— Ага,— сокрушенно кивнул Коломбо, словно ненасытная Мерседес высасывала из него соки и этой ночью.— На этот раз мне дали настоящую флотилию, семнадцать кораблей, тысяча пятьсот парней. Мы вышли из Кадиса, и я был самым счастливым человеком в мире.
— И самым знаменитым! Вы завоевали для испанской короны кучу островов, в том числе Маргериту с жемчугом вместо морского песка, на Гуанахане вы получили первые сведения о золотоносной стране, вся Иберия говорила только о вас!
— А индейцы тем временем убивали моих людей на Испаньоле! Нет, я совершил роковую ошибку!
— Какую?— напряженно допытывался Рохас.
— Что не вернулся вовремя! Вернись я вовремя, меня бы не оклеветали, не очернили перед королевой, она бы не послала этого мерзавца Франсиско Бободилью с полномочиями запереть меня и моих братьев в трюме и притащить назад!
— Почему же вы тогда не вернулись своевременно?
Коломбо саркастически ухмыльнулся.
— В объятия Мерседес?
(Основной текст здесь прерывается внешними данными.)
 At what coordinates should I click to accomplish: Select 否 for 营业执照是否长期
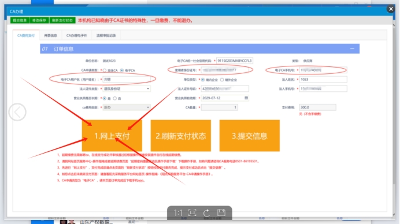coord(115,98)
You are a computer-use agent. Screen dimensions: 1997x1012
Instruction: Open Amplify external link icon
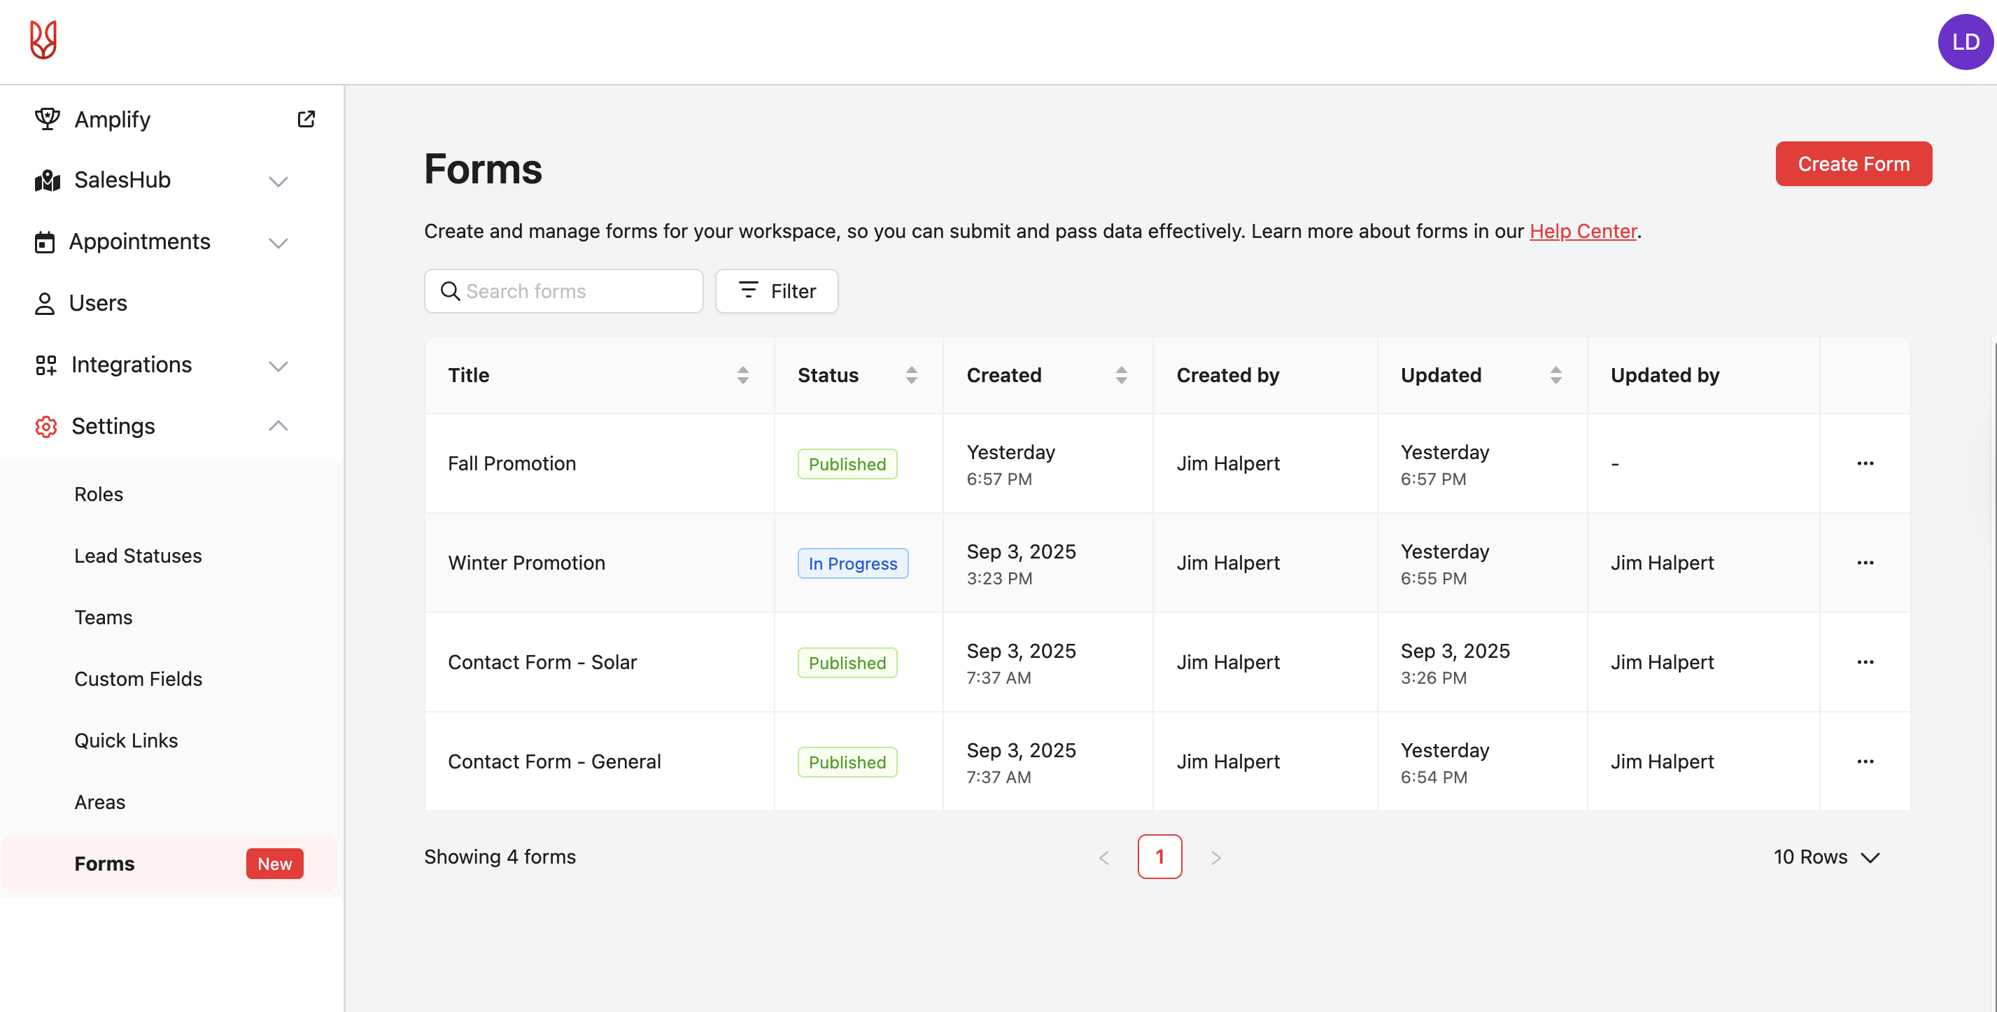(306, 119)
Лучше отравленные стрелы антильских индейцев, мачете пуэрториканских головорезов и предательские подводные течения этой огромной реки, впадающей в море за Тринидадом, чем бездонное ложе моей Мерседес!
— Но вы не избежали его, адмирал!
— Ну как же, как же, избежал,— мрачно кивнул Коломбо.— Когда я вернулся, она уже взяла в обычай спать с генеральным штабом в полном составе, включая дежурного поручика.
— Так что вас она оставила в покое!
— Скажете тоже! — Коломбо придвинул к Рохасу пустой бокал.— Она вбила себе в голову, что я сделаю карьеру, что из нее получится госпожа министерша, или госпожа адмиральша, или что-нибудь еще в этом роде. Едва лишь я реабилитировал себя перед королевой и очистил себя от клеветы, едва Фердинанд наградил меня за услуги, она снова погнала меня на службу, на подвиги, на незабываемые деяния.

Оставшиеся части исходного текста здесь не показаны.